✏️

How to make sense of Cloud Architectures

The advantage of using Cloud solutions is that we can use pre-built services out of the box without investing thousands of man-hours into developing stuff on our own.

You can replace entire teams of developers if you know how to tie together ready-to-use services instead of reinventing the wheel.

Cloud Architect has to be aware of all the options available out there to solve the problem at hand. For those who are just getting into it: the Google Cloud alone has over 200 products in it.

In this article I want to outline a few patterns that help me quickly make sense of:

  • what a service does,
  • how to compare it with alternatives,
  • how to tie it together with other services
  • and how to visualize the whole architecture in an easy-to-understand diagram that fits into your imagination yet doesn't hurt your brain

The good news is that Cloud Architectures designed for ease of understanding, because at this point in our civilization's history, we cannot yet create systems capable of full autonomy on a high-level.
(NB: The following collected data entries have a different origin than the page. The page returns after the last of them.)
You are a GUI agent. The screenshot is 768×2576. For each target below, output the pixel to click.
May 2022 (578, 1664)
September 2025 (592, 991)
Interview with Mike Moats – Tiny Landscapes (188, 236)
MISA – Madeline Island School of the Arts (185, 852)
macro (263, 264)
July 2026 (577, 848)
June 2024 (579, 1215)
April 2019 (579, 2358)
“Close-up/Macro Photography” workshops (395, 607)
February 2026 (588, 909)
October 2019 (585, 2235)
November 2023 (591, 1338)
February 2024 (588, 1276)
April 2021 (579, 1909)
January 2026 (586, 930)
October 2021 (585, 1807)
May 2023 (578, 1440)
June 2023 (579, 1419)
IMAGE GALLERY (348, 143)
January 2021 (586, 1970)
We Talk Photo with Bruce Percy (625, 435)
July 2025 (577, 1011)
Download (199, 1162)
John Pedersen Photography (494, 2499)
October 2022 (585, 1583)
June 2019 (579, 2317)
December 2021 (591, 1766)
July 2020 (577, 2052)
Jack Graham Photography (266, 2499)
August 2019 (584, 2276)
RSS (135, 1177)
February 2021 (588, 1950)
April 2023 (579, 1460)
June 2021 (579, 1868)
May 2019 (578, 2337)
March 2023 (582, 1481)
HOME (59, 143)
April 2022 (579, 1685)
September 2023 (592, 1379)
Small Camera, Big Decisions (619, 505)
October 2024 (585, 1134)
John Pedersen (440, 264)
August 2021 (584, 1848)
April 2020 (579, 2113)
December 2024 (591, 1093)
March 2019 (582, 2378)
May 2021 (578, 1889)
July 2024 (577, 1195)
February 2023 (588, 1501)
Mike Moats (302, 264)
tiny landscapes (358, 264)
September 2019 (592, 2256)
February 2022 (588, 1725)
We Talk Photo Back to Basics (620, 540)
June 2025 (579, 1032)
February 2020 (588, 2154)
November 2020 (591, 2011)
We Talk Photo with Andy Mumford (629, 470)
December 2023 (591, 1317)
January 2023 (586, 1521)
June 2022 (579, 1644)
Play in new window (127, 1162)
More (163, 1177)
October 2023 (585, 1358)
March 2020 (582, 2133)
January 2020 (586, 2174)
And if something is designed by humans and designed for humans to maintain, then you can distinguish patterns and abstraction layers.

Cloud Architecture is all about patterns and abstraction layers. This is the way things are and most likely this is the way things will be until the singularity point, because Machine Leaning based autonomy, or any autonomy per se, grows from low-level abstractions upwards. So in any perceivable future there will be services to tie together and maintain however advanced those services are. And Cloud Architect job is exactly about tying together services.

My name is Anton Kulikalov, I'm a professional Cloud Architect. Today I wanna share with you the most important patterns that help me understand Cloud Architectures no matter what I do. These patterns can be applied to GCP, AWS, Azure or any other platforms and stand-alone SaaS products.

Pattern number one: Everything is an I/O device... essentially.

Whenever I'm trying to learn a new SaaS, I start by figuring out what the Input is and what the Output is.

Take Google Cloud Storage as an example:

  • If you store data objects in it, then the input is a data object and the output is a status message.
  • If you retrieve data objects, then the input is a path to a file, and the output is a data object.

Even the most straight-forward service like Google Cloud Storage have plenty of input/output variations. But when I design a Cloud Architecture, it does just one specific thing. So, from that perspective it has only one kind of input and output.

Pattern number two. Every I/O device should either be a Stateless Compute device or a Storage.

image

Avoid hybrids, aka Stateful Compute devices. They instantly complicate things. For the most part any stateful compute device is a sign of poor architecture. Sometimes we have to use them but generally speaking it's better to avoid them. Stateful Compute Devices have high maintenance complexity and are harder to scale comparing to the Stateless ones.

There are some exceptions though. Caches and Search Indexes are hybrids and they are quite useful. Cache devices help stateless compute devices temporarily remember results of heavy compute operations to decrease their response time. Search Indexes help Storage devices search through their data, because an efficient way of storing data is not an efficient way of filtering it and vise-versa.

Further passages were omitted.